The Human Resources Analytics is a dataset providing informations on the situation and work of several ten of thousands employees. our purpose is to find why are the best and most experienced employees leaving prematurely? We want to know which factors contribute the most to the staff turnover rate and create a model that predicts if an employee will leave the company. In general, the implementation of the model will enable management level to make better decisions.
In order to better run some basic checks and see if there are missing values or unusual MAX Values in every variable. Pandas is an open source, BSD-licensed library providing high-performance, easy-to-use data structures and data analysis tools for the Python programming language. Pandas is a Python package providing fast, flexible, and expressive data structures designed to make working with "relational" or "labeled" data both easy and intuitive. It aims to be the fundamental high-level building block for doing practical, real world data analysis in Python. Additionally, it has the broader goal of becoming the most powerful and flexible open source data analysis / manipulation tool available in any language (Wes McKinney & PyData Development Team.2017). As a result, there are none of value missing.
![](images/global data exploration/description.png)
For simple identification, we rename the certain features.
data = data.rename(columns={'satisfaction_level': 'satisfaction',
'last_evaluation': 'evaluation',
'number_project': 'projectCount',
'average_montly_hours': 'averageMonthlyHours',
'time_spend_company': 'yearsAtCompany',
'Work_accident': 'workAccident',
'promotion_last_5years': 'promotion',
})
In digital circuits, one-hot is a group of bits among which the legal combinations of values are only those with a single high (1) bit and all the others low (0). A similar implementation in which all bits are '1' except one '0' is sometimes called one-cold (Wikipedia.2017). So we just use the method is one-hot to deal with the solution.
Lists the distribution of numbers in different departments that the performance of the data set. It obviously finds that sales is the largest number for other departments and overall salaries are unexpected. ![](images/global data exploration/categorical_features.png)
columns=['sales','salary']
data = numerical_string_feature(columns)
data = cut_sales()
We can use the feature segmentation to Cut that satisfaction, projectCount, evaluation, average_Monthly_Hours and so on. For example, satisfaction is according cross-comparison between left and stay.
columns =['avg_hour_project','averageMonthlyHours']
data =scale_data(columns,scale='Maxmin')
![](images/global data exploration/feature_corr.png)
From the below figure, there is a positive(+) correlation between projectCount, average_monthly_hours, and evaluation. Which could mean that the employees who spent more hours and did more projects were evaluated highly.
For the negative(-) relationships, left and satisfaction are highly correlated. It may that people tend to leave a company more when they are less satisfied.
Accoring to correlation of the features, we create new features including averagehourProject, averageMonthlyHours, evaluation_avg_hour, evalution_porject.
#a. create new feature avg_hour_project
data['avg_hour_project'] = (data['averageMonthlyHours'] * 12) / data['projectCount']
#b. create new feature evaluation_project
data['evaluation_project'] = data['evaluation']/data['projectCount']
#c. creat new feature evaluation_avg_hour
data['evaluation_avg_hour'] = data['evaluation']/(data['averageMonthlyHours']/30)
With the data overlying, the liner classificatier will not do well such task, so we need to use the tree model to cut the data. And the decision tree is easily over-fitting, so we need to involve more than one tree to train, and that is why we use boosting model. And in the boosting model, the XGBoost may be better than the Gradient Boosting (GBM) model, because the XGBoost has the regular item to avoid over-fitting, so we choose the XGBoost at last.

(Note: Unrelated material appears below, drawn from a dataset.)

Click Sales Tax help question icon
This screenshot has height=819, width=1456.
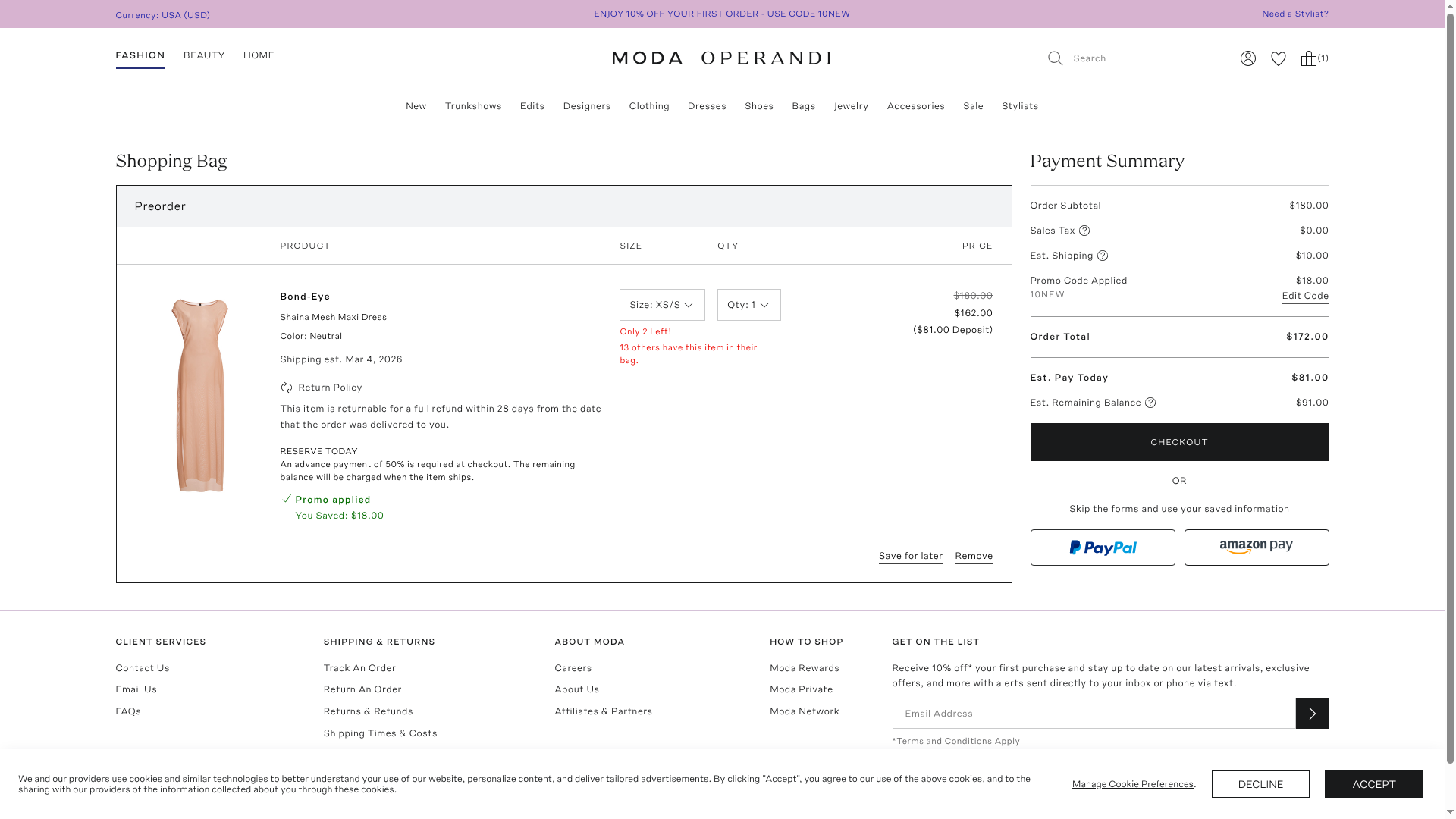coord(1084,231)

#a. create a Classifier object
xgbc =Classifier(xgb.XGBClassifier,'xgbc',X_train,y_train,seed=0,params=xgb_params,scoring='f1')
#b. use GridSearch for finding best parameter (But it's not necessary since we have already find the best parameter)

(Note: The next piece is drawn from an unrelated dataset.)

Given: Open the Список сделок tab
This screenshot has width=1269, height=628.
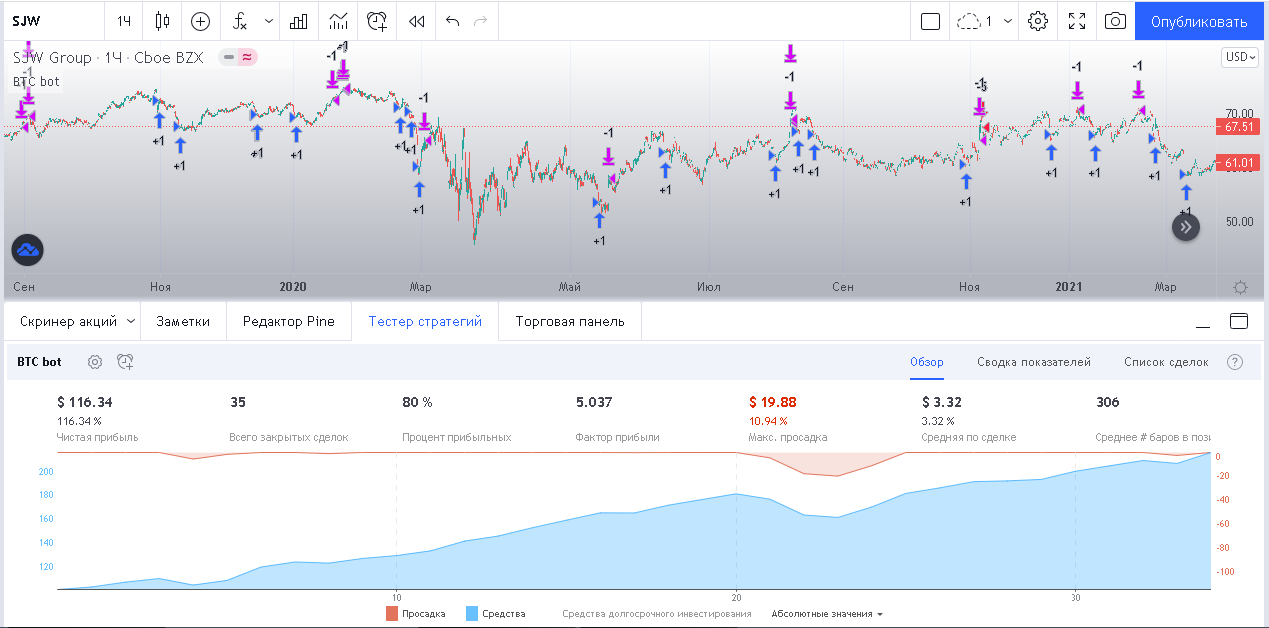Looking at the screenshot, I should pyautogui.click(x=1165, y=362).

# xgbc.GridSearch(xgb_parameters)
#c. get the CrossValidationScore(the assesment criterion is 'f1')
# print (xgbc.CrossValScore(mean=True))
#d. visualize the feature_importance
# plot_feature_importance_final_model(plot = True)

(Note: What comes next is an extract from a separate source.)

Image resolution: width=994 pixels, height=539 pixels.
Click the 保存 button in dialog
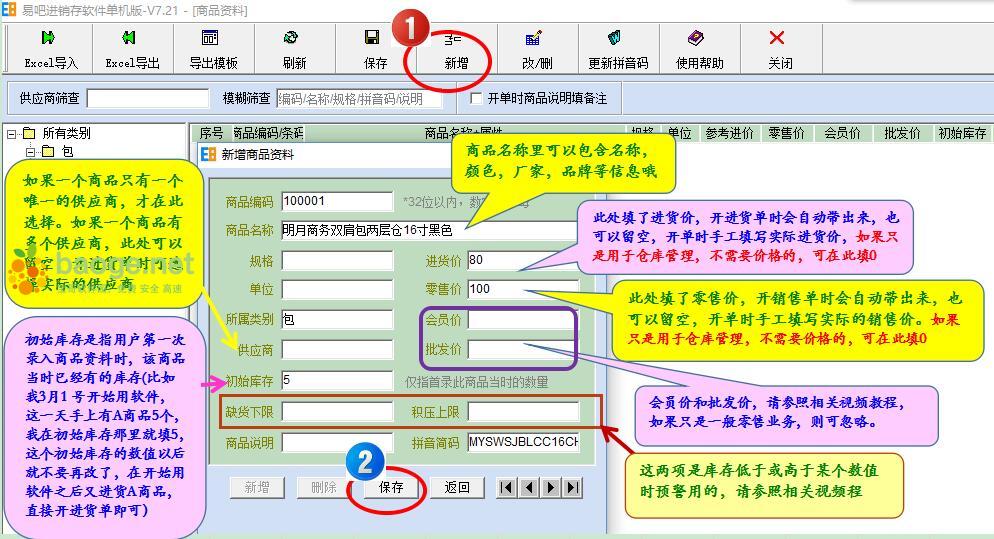391,487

#e. visualize the learning_curve to diagnose the model (whether the model is underfitting or overfitting)
# plot_learning_curve_final_model(plot=True)
After the model, the mean of accuracy socre(cross-validation generator = 5) is 99.0666% . More than that, the learning curve shows the model doesn't overfit.
Long-term success, a healthy work environment, and high employee retention are all signs of a successful company. Maintaining these situation is a precondition for the company's sustainable development. Recognizing and understanding the three main factors(Satisfaction, evaluation and time_spend_company) that associated with employee turnover will allow companies to limit this from happening and increase employee productivity and growth. These predictive insights allow managers to make predictions and have the opportunity to take corrective action to establish and maintain a successful business.